Restate word for word the opening line of the data below and every line after it until the line with "Task: Toggle the 无课位置名称 checkbox", that line too, but not the pictures.

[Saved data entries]
··········

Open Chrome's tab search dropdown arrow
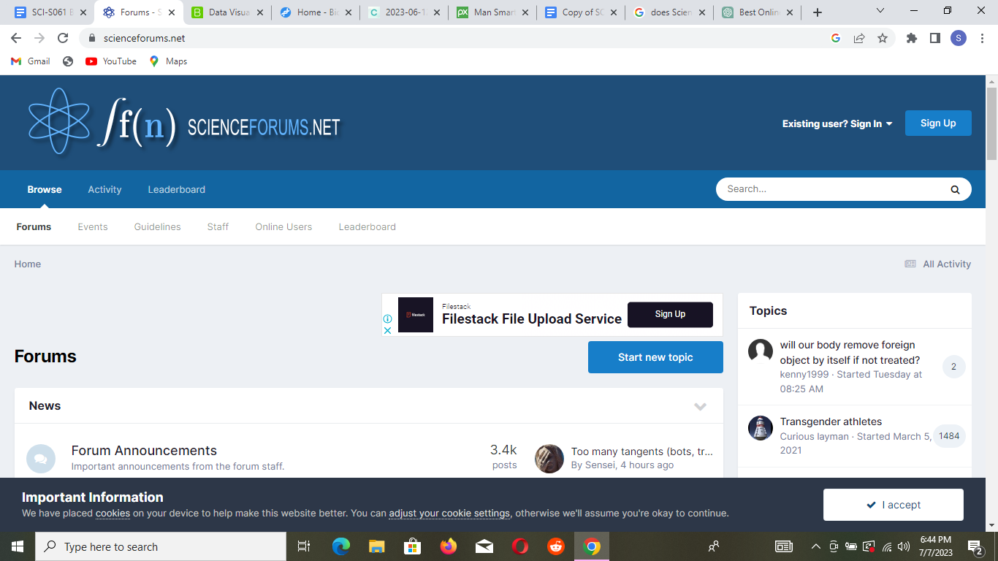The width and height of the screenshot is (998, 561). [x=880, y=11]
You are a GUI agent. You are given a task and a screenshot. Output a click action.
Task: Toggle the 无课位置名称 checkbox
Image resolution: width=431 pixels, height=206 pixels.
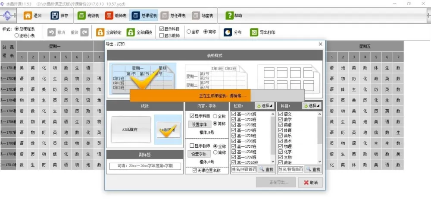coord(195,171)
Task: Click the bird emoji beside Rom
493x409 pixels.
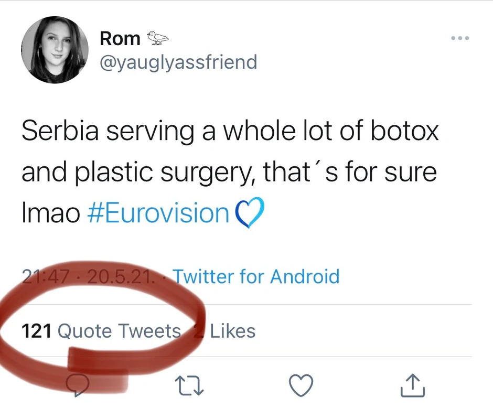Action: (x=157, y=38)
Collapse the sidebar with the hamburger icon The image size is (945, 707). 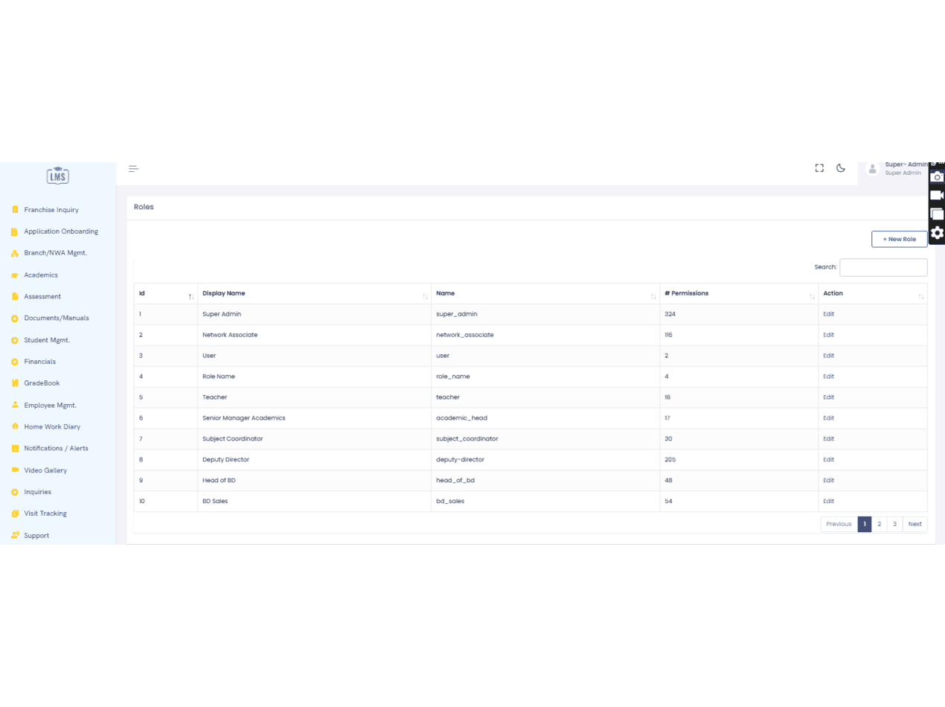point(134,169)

··········

YOUR SOLUTION
Open Chrome's tab search dropdown arrow
The width and height of the screenshot is (998, 561). [x=880, y=11]
You are a GUI agent. You are given a task and a screenshot. Output a click action.
Task: Toggle the 无课位置名称 checkbox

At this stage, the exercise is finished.